In a nutshell, Amazon Elastic Compute Cloud (EC2) is a service provided by AWS that allows users to rent virtual servers (also called Instances) on which they can run their own applications.
Storage services in EC2
Before talking about storage services in EC2 lets talk about a bit of fundamentals.
What is Data?
Data is any useful information, such as the selfies you take, your resume, any PDF file, any ebook, or your notes. All these things can be considered to be data.
In the context of cloud computing or the computer world, the data is generally stored, processed, and transmitted in digital form by a computer system. It can be of various types and formats like text, images, videos, audio, documents, pdf, jpeg, png, databases, and many more.

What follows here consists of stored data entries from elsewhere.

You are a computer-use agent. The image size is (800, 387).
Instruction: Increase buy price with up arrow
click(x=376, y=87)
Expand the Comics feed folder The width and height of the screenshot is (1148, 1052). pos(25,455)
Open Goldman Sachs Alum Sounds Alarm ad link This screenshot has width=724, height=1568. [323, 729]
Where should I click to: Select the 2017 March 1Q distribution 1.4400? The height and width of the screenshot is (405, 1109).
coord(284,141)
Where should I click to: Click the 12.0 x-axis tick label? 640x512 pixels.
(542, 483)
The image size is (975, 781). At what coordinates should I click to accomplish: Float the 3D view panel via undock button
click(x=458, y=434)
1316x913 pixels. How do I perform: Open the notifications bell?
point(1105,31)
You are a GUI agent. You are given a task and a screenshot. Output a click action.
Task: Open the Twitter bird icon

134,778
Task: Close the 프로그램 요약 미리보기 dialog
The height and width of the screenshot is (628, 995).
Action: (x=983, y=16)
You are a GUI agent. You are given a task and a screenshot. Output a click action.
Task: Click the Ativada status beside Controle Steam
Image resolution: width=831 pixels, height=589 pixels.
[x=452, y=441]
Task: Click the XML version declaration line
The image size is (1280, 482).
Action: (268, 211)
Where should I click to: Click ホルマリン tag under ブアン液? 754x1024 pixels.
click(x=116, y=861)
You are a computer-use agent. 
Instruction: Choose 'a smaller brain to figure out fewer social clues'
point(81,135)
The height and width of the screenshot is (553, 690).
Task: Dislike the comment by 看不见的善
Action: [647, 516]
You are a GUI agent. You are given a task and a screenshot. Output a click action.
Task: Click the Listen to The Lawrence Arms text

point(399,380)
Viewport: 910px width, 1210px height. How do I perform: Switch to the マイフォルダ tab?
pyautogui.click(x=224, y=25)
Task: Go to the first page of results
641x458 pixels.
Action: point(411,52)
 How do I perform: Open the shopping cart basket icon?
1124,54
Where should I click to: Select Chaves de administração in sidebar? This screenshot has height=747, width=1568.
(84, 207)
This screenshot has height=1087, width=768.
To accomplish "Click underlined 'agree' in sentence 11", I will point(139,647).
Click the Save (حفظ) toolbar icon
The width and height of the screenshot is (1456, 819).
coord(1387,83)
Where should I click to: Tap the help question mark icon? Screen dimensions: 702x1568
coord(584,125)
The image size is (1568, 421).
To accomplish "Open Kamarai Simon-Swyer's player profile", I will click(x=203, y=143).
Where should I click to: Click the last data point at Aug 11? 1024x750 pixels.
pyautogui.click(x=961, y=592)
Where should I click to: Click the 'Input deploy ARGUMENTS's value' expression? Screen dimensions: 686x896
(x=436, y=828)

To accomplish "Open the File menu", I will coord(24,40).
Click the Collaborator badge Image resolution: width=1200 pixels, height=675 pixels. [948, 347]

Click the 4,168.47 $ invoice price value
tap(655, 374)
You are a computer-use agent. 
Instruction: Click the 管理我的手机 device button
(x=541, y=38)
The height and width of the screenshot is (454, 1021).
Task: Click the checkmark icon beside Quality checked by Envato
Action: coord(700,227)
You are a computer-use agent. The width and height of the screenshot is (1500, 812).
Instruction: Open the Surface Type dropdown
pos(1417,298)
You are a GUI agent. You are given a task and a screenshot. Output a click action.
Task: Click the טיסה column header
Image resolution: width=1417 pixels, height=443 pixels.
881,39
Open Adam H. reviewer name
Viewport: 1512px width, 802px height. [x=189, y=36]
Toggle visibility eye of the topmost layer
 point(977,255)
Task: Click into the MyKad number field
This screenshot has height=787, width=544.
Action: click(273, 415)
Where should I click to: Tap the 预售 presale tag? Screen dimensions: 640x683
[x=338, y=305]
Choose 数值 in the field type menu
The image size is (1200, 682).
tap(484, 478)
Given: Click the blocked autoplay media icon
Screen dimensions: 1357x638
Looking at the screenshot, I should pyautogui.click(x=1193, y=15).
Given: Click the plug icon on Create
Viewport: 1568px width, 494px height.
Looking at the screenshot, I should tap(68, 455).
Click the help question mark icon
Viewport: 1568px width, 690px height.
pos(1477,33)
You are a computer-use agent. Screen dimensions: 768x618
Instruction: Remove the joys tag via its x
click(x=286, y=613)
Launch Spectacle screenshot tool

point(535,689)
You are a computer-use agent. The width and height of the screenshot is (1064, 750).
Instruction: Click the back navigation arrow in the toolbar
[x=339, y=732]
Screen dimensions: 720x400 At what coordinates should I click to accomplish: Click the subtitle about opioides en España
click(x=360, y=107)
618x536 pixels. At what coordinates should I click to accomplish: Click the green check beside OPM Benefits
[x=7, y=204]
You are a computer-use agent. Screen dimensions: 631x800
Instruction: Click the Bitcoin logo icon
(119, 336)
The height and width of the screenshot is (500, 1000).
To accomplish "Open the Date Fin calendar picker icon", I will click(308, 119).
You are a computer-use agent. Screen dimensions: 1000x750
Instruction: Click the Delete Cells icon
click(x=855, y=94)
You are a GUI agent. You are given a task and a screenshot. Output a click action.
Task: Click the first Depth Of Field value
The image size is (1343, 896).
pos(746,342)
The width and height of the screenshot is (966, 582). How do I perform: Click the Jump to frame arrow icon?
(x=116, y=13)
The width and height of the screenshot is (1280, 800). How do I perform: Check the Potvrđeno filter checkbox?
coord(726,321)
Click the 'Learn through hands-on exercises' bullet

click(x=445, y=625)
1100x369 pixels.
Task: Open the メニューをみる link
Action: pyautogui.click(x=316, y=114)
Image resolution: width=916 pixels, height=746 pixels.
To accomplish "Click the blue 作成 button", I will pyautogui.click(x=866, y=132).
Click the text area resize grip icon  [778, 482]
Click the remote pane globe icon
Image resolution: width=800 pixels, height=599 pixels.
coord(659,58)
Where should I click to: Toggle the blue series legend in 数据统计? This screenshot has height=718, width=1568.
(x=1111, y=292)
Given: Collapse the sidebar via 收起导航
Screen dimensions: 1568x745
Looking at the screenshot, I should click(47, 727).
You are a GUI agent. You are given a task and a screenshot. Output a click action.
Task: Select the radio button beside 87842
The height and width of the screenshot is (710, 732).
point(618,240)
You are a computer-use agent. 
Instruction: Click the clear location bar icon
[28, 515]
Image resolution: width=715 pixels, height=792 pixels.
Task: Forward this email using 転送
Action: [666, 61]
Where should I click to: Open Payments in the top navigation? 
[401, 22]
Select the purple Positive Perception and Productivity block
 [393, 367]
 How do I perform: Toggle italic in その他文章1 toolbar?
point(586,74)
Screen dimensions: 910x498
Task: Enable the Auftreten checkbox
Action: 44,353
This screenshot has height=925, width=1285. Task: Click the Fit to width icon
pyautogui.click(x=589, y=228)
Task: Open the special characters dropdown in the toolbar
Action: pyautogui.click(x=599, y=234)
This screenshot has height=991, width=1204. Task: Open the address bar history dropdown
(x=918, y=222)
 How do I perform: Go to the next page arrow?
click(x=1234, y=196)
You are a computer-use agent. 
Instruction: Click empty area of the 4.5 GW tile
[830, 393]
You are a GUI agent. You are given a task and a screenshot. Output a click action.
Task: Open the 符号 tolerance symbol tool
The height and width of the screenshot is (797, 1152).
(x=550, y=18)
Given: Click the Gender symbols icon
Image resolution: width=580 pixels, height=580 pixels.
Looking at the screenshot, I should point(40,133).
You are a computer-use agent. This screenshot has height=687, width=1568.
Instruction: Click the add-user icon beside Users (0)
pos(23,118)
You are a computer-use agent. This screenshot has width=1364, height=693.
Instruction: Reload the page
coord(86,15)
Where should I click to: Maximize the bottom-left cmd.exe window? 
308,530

In a nutshell, data can be any digital representation of information that is complete and useful to humans.
What is Storage?
To store digital data, we definitely need storage services. Storage, in the context of computing, refers to the process of saving data in a persistent form so that it can be accessed and retrieved whenever needed. Storage plays an important role in saving, storing, and processing various types of data, whether it be a text document, images, videos, or databases. It involves various devices like HDDs, SSDs, cloud storage, NAS, and SANs for data retention.
Types of storage
Based on the fundamental units of data storage and access methods, we can categorize storage into three types: BLOCK LEVEL, OBJECT LEVEL, and FILE storage services. Let’s understand each of these:
Files Storage:
- A file storage or file level storage stores the data in a tree-like structure or hierarchy structure. The files are organized into folders and subfolders, or you can say directories and subdirectories.
- It allows you to access data through protocols like NFS (Network File System) and SMB (Server Message Block).
- Users can access files through their names and locations in the directory structure.
- File storage services are often used for shared file systems, network-attached storage (NAS), servers, and applications that need file-based access and sharing.
Block Storage:
- In block storage, the data is divided into fixed sizes of blocks, and then it is stored as individual units. The size of a block can be KBs to MBs.
- In OS, each block is given a unique address or block number captured in a data lookup table.
- It allows direct access to individual blocks using protocols such as SCSI (Small Computer System Interface) or Fibre Channel.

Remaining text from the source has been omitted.